Records from a pointing dataset
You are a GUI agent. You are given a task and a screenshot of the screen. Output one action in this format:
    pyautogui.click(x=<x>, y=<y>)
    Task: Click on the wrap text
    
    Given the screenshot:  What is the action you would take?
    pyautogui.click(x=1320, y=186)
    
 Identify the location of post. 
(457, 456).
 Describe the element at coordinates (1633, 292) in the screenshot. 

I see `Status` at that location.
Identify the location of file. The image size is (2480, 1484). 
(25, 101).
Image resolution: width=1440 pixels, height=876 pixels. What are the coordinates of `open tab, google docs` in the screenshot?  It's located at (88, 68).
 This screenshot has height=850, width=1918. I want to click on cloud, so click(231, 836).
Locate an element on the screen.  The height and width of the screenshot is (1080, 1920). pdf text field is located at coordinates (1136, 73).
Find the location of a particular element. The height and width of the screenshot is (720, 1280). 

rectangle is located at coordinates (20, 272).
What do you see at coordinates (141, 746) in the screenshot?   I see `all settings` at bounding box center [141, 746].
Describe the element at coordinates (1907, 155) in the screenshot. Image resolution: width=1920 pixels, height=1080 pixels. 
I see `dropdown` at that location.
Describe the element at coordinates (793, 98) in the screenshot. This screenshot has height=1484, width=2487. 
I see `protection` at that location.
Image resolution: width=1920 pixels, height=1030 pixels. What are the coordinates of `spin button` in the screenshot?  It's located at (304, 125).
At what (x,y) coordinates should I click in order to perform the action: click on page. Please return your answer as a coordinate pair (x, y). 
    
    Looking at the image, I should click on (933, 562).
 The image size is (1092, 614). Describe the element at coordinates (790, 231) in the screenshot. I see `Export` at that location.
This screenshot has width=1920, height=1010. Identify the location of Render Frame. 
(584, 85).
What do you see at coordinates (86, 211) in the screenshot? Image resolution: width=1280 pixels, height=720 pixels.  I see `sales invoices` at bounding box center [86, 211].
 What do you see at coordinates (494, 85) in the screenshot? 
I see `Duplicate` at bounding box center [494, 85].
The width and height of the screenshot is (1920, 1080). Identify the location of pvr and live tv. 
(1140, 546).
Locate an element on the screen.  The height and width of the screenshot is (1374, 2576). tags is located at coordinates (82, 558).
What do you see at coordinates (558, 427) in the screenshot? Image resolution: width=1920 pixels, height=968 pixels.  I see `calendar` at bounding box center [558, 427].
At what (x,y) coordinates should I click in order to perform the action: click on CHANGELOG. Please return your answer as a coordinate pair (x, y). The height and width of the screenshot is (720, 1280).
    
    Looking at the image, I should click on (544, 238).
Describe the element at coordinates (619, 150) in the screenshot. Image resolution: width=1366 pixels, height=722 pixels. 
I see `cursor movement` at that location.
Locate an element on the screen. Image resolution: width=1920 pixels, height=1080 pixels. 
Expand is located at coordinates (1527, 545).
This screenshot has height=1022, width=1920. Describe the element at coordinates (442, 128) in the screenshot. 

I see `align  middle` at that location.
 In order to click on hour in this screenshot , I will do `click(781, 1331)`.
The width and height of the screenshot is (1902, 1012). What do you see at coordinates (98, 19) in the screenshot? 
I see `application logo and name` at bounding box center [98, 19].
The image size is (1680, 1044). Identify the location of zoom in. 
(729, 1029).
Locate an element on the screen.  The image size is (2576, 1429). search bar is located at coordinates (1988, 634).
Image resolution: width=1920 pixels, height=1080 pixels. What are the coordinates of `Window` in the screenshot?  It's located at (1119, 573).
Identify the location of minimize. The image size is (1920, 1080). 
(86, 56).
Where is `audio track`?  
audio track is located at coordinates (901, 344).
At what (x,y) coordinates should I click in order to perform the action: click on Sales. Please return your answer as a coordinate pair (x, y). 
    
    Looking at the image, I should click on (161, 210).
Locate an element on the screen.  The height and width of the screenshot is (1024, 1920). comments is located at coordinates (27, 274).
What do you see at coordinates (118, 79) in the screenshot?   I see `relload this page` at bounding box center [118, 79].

**DIRECTION**:
Pick out every line of the material above that contains the string "Please", and copy each one in full. Case counts, so match only that exact capitalization.

**ANSWER TO THIS EXERCISE**:
At what (x,y) coordinates should I click in order to perform the action: click on page. Please return your answer as a coordinate pair (x, y). 
At what (x,y) coordinates should I click in order to perform the action: click on CHANGELOG. Please return your answer as a coordinate pair (x, y). The height and width of the screenshot is (720, 1280).
At what (x,y) coordinates should I click in order to perform the action: click on Sales. Please return your answer as a coordinate pair (x, y). 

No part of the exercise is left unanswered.